What you have to do
Using the records below, copy every line that holds the string "computer".

Available data
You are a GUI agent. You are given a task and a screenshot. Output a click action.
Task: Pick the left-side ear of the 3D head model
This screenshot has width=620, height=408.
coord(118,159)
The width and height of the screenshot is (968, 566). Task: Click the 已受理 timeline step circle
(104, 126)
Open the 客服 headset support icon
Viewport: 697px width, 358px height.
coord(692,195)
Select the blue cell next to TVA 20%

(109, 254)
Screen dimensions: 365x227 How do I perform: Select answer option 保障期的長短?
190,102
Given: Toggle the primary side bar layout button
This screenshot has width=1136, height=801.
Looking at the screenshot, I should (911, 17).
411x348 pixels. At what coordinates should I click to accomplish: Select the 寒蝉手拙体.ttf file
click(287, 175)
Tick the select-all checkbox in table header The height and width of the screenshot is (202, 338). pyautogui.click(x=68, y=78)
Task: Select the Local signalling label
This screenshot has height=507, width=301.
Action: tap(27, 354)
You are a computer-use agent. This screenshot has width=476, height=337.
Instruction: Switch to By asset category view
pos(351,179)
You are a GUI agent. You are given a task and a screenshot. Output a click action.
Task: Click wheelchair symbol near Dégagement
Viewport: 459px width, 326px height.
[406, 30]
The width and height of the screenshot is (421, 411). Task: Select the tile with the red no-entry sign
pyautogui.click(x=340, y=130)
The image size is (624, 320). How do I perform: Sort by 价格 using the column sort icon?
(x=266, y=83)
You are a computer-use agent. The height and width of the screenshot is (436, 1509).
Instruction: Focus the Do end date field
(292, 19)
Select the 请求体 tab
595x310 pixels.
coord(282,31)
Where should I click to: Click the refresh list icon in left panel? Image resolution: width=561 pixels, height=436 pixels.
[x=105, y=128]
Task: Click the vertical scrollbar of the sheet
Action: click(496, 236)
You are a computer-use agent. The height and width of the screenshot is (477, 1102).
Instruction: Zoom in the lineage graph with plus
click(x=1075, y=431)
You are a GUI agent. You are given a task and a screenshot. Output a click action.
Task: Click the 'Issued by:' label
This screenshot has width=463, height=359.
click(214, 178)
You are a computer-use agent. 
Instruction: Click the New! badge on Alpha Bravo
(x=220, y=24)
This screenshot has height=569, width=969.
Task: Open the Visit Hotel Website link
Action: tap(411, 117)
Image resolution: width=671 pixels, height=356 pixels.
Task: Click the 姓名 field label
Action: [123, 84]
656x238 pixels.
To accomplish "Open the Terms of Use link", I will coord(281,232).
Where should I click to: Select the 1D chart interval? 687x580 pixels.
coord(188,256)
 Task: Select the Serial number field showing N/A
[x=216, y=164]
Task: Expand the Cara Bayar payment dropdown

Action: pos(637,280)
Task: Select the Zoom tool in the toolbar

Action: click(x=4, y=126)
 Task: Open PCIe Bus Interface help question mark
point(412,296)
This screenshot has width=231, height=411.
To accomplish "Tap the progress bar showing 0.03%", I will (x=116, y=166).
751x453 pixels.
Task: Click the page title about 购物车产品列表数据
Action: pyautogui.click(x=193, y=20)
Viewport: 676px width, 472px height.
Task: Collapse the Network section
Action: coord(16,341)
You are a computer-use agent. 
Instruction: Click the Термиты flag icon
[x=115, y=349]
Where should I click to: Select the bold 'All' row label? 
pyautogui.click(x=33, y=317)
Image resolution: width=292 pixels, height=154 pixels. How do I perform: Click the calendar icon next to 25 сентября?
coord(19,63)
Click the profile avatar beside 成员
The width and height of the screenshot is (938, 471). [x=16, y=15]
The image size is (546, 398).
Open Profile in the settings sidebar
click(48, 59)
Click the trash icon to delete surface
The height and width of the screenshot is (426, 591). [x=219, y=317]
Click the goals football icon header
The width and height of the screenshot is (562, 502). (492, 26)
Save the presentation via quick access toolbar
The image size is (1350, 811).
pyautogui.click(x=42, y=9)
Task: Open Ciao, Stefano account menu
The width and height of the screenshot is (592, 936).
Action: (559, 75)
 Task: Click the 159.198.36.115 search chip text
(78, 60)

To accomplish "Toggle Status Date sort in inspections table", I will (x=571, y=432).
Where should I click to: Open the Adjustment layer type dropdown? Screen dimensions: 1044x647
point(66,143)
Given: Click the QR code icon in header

Result of the exercise
You are a computer-use agent. This screenshot has width=476, height=337.
You are a computer-use agent. The height and width of the screenshot is (436, 1509).
You are a computer-use agent. The height and width of the screenshot is (477, 1102).
You are a computer-use agent. 
You are a computer-use agent. 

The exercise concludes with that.